Carlton & Harris Chiropractic, Inc. v. PDR Network, LLC

Decision Date07 December 2020
Docket NumberNo. 16-2185,16-2185
Citation982 F.3d 258
Parties CARLTON & HARRIS CHIROPRACTIC, INC., a West Virginia Corporation, individually and as the representative of a class of similarly-situated persons, Plaintiff - Appellant, v. PDR NETWORK, LLC; PDR Distribution, LLC ; PDR Equity, LLC; John Does 1-10, Defendants – Appellees. United States of America, Amicus Supporting Appellant, and Inovalon, Inc., Amicus Supporting Appellee.
CourtU.S. Court of Appeals — Fourth Circuit

ARGUED: Glenn Lorne Hara, ANDERSON + WANCA, Rolling Meadows, Illinois, for Appellant. Mark B. Stern, UNITED STATES DEPARTMENT OF JUSTICE, Washington, D.C., for Amicus United States of America. Kwaku A. Akowuah, SIDLEY AUSTIN LLP, Washington, D.C., for Appellees. ON BRIEF: Brian J. Wanca, ANDERSON + WANCA, Rolling Meadows, Illinois; D. Christopher Hedges, David H. Carriger, THE CALWELL PRACTICE PLLC, Charleston, West Virginia, for Appellant. Jeffrey N. Rosenthal, Philadelphia, Pennsylvania, Ana Tagvoryan, BLANK ROME LLP, Los Angeles, California; Marc E. Williams, Robert L. Massie, NELSON, MULLINS, RILEY & SCARBOROUGH LLP, Huntington, West Virginia; Carter G. Phillips, Kathleen Moriarty Mueller, SIDLEY AUSTIN LLP, Washington, D.C., for Appellees. Joseph H. Hunt, Assistant Attorney General, Michael S. Raab, Lindsey Powell, Civil Division, UNITED STATES DEPARTMENT OF JUSTICE, Washington, D.C.; Michael B. Stuart, United States Attorney, OFFICE OF THE UNITED STATES ATTORNEY, Charleston, West Virginia; Thomas M. Johnson, Jr., General Counsel, Ashley S. Boizelle, Deputy General Counsel, Jacob M. Lewis, Associate General Counsel, Scott M. Noveck, FEDERAL COMMUNICATIONS COMMISSION, Washington, D.C., for Amicus United States of America. Kamyar Daneshvar, Associate General Counsel and Assistant Secretary, INOVALON, INC., Bowie, Maryland; Daniel S. Blynn, Elizabeth C. Rinehart, Meryl E. Bartlett, VENABLE LLP, Washington, D.C., for Amicus Inovalon, Inc.

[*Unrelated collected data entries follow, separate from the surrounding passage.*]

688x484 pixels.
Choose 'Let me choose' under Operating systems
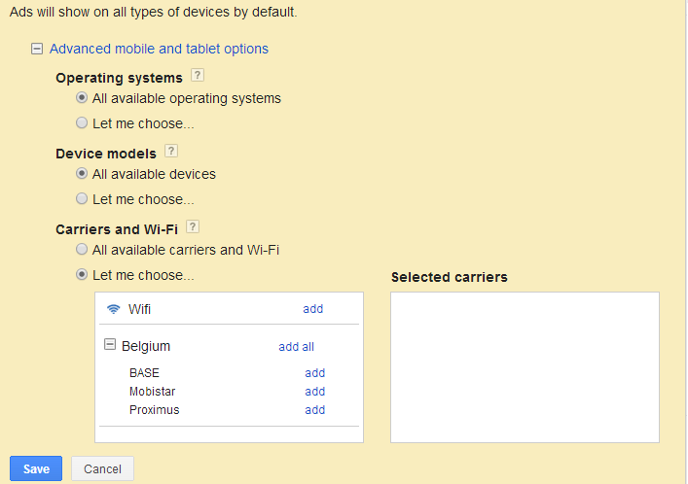[x=82, y=123]
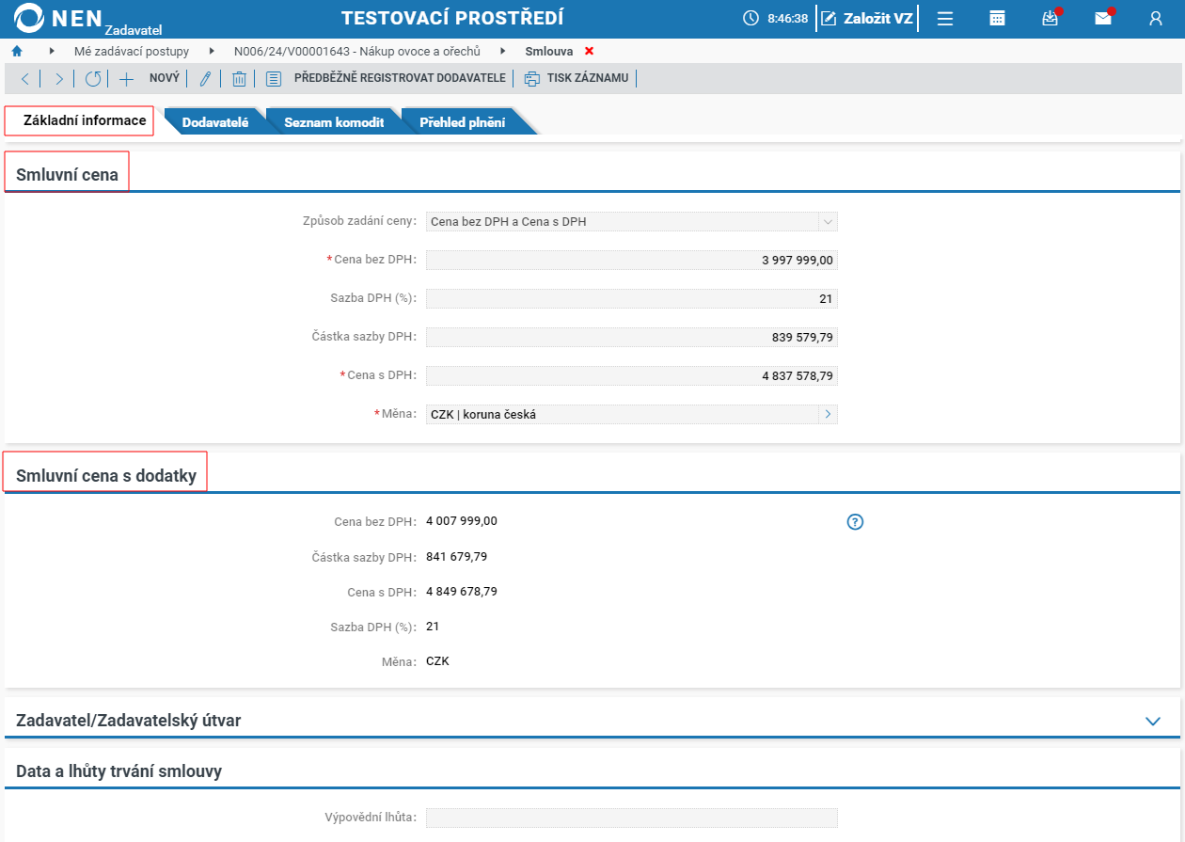Open the Způsob zadání ceny dropdown

click(828, 222)
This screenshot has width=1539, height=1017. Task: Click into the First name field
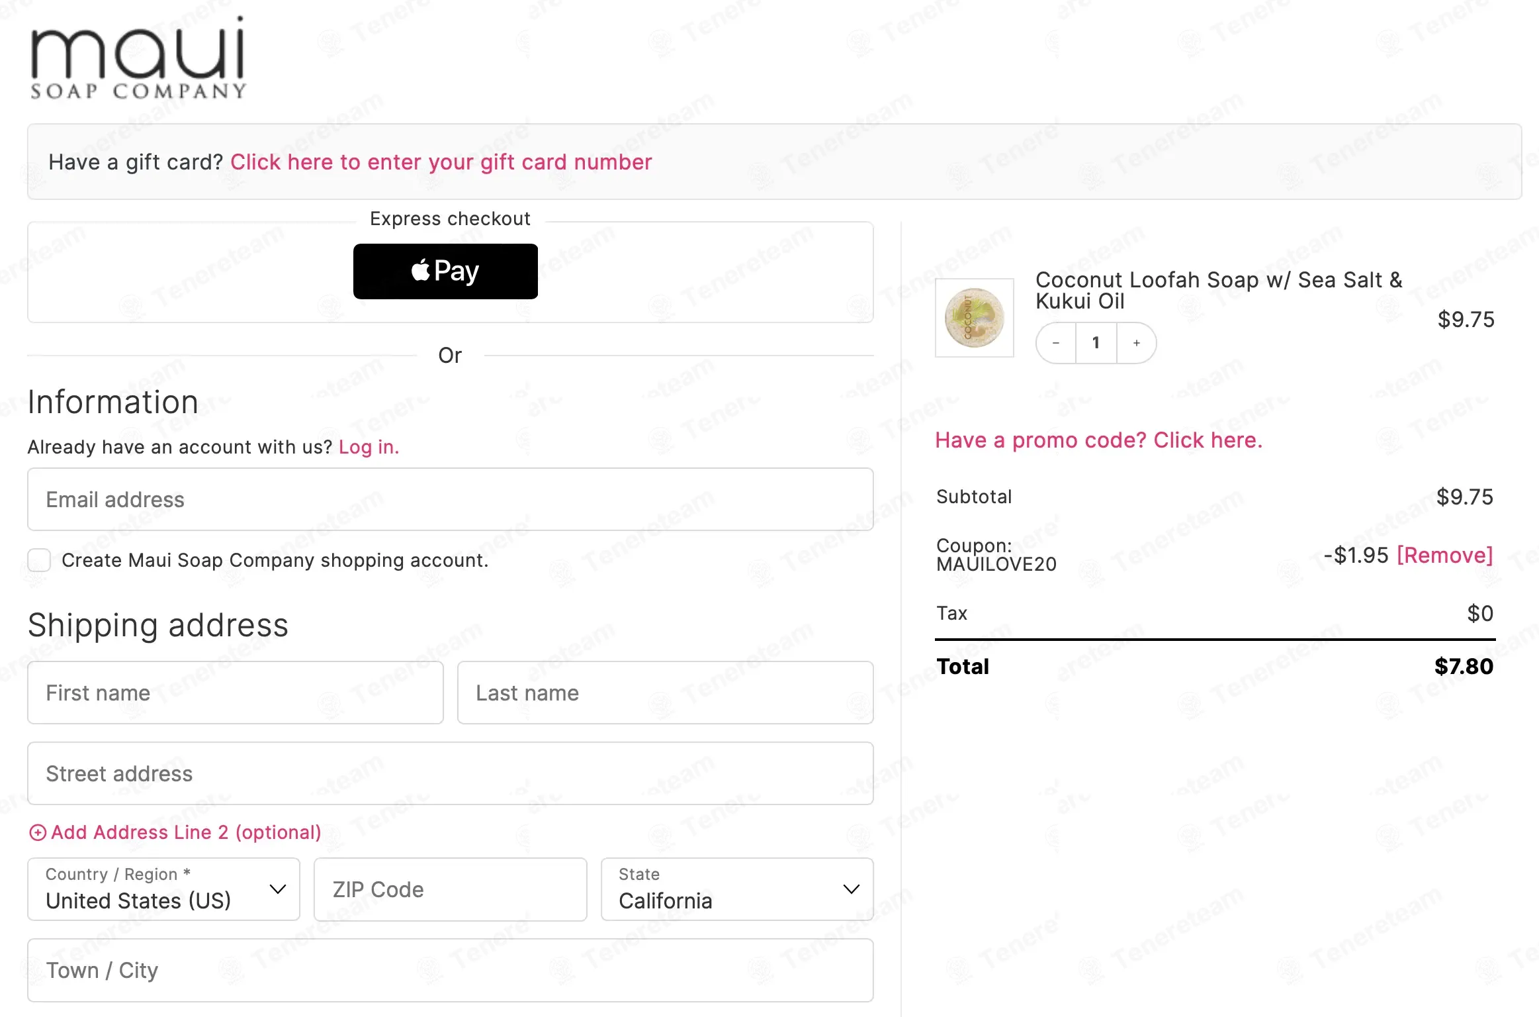[x=235, y=693]
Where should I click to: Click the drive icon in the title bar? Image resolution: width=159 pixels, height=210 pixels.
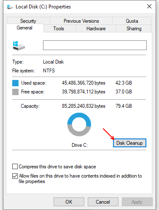tap(10, 7)
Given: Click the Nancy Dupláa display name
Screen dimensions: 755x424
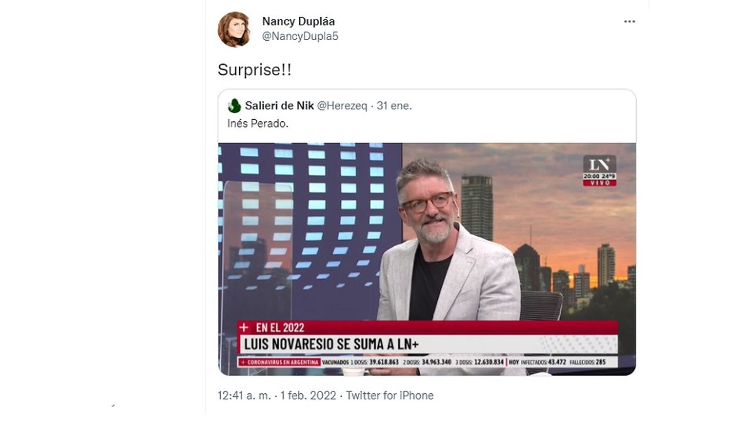Looking at the screenshot, I should (x=298, y=21).
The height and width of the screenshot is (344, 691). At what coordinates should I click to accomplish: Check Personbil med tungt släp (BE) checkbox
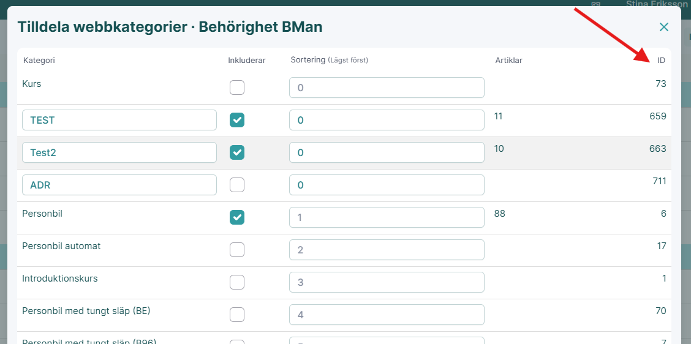pyautogui.click(x=237, y=315)
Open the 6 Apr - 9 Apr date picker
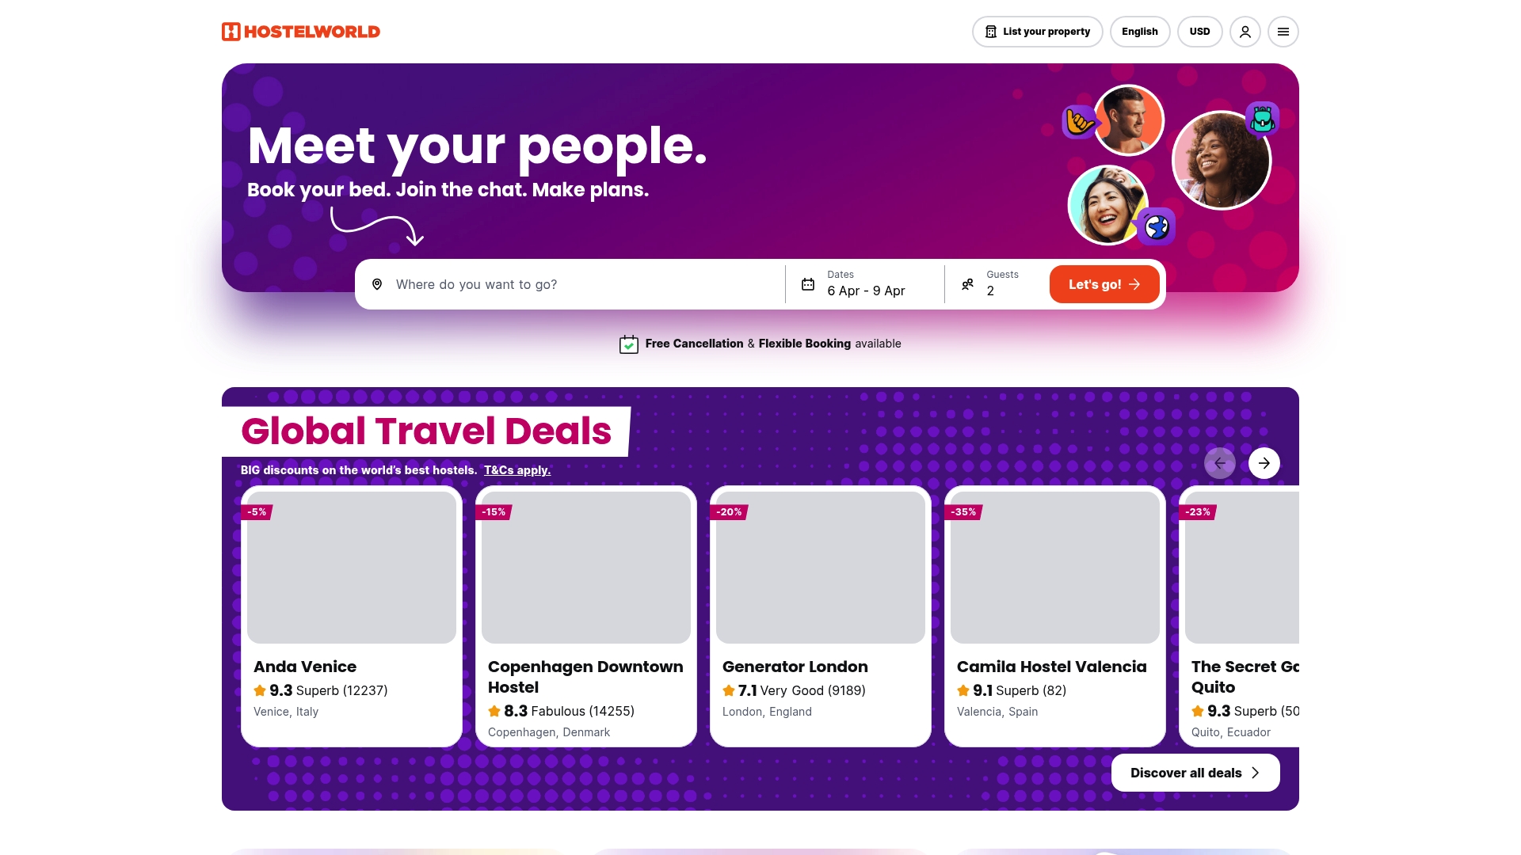This screenshot has width=1521, height=855. (866, 291)
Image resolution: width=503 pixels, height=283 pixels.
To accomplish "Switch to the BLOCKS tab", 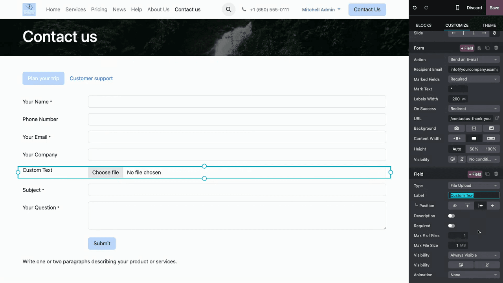I will point(424,25).
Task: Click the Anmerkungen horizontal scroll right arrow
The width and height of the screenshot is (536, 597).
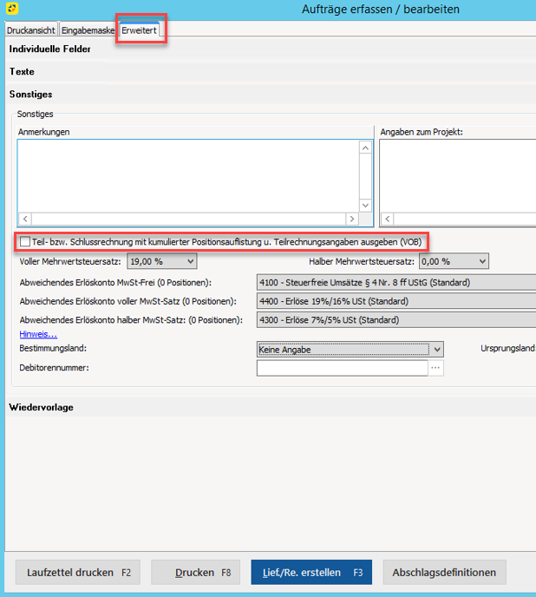Action: 351,220
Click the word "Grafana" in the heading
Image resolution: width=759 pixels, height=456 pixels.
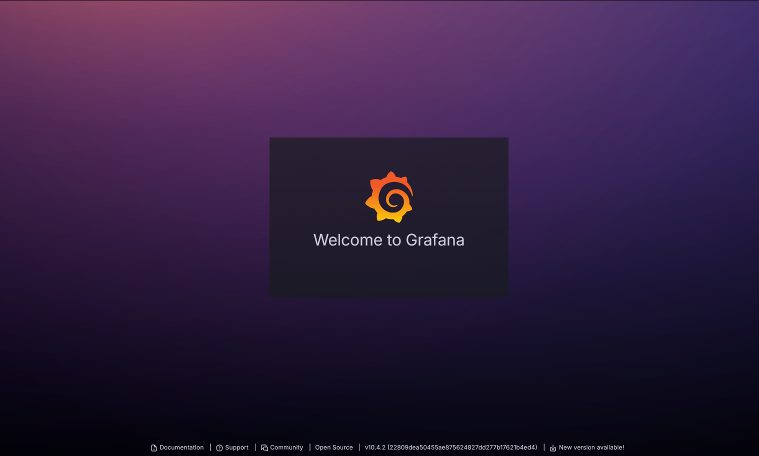[x=435, y=240]
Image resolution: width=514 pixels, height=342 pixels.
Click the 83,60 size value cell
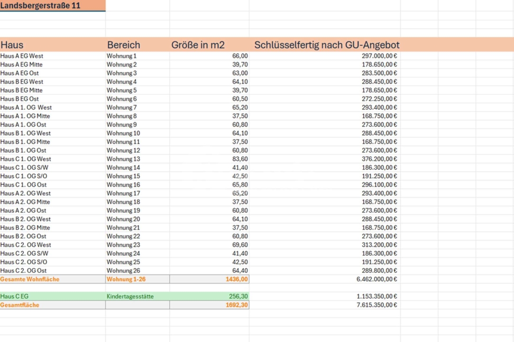click(x=209, y=159)
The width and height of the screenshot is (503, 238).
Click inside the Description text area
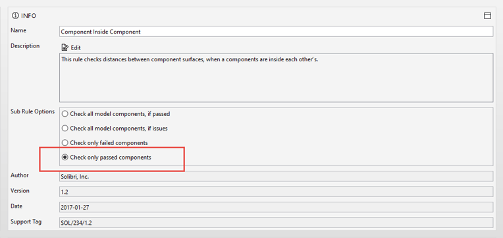click(277, 77)
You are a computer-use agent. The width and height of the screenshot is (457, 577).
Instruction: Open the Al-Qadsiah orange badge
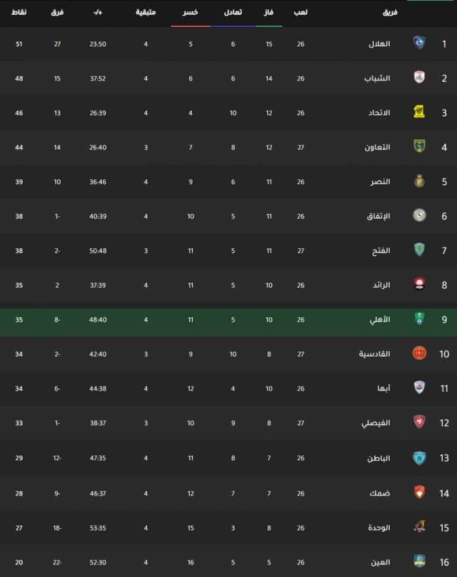coord(419,353)
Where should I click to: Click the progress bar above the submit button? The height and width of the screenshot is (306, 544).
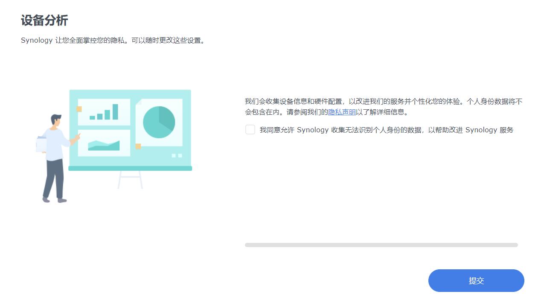381,245
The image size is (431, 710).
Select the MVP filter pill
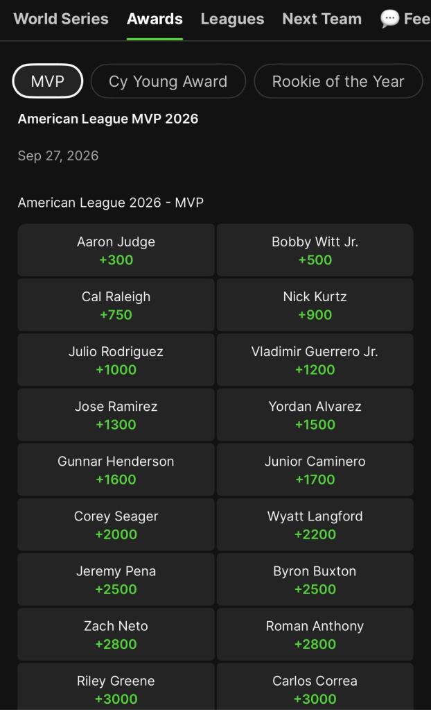[48, 81]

Before DIAZ, THACKER, and HARRIS, Circuit Judges.

Vacated and remanded by published opinion. Judge Diaz wrote the opinion, in which Judge Harris and Judge Thacker joined.

DIAZ, Circuit Judge:

This case is before us for a second time, and we must once again consider whether the district court erred when it dismissed Carlton & Harris Chiropractic, Inc.’s complaint more than four years ago. Along the case's journey from the district court, through this court, to the United States Supreme Court, and back to this court, the principal legal issues have changed, expanded, and become more complex. Indeed, most of the arguments that the parties now make bear little resemblance to those that the district court and this court previously considered. As we explain, rather than resolve new issues in the case for the first time, we conclude that the most prudent course of action is to narrow the inquiry and remand what remains to the district court for its consideration.

I.

We review a district court's dismissal of a complaint under Federal Rule of Civil Procedure 12(b)(6) de novo, "assuming as true the complaint's factual allegations and construing all reasonable inferences in favor of the plaintiff." Semenova v. Md. Transit Admin. , 845 F.3d 564, 567 (4th Cir. 2017) (internal quotation marks omitted).

II.

PDR Network, LLC publishes the Physicians’ Desk Reference , a compendium of prescription drug information widely used by medical providers. Around seven years ago, PDR Network sent a fax to Carlton & Harris, a chiropractic office in West Virginia. The fax's subject line read "FREE 2014 Physicians’ Desk Reference eBook – Reserve Now." The body of the fax instructed Carlton & Harris that it could reserve a copy of the eBook by going to PDR Network's website. The fax also included PDR Network's contact information and described how the Physicians’ Desk Reference could benefit medical practices. J.A. 23.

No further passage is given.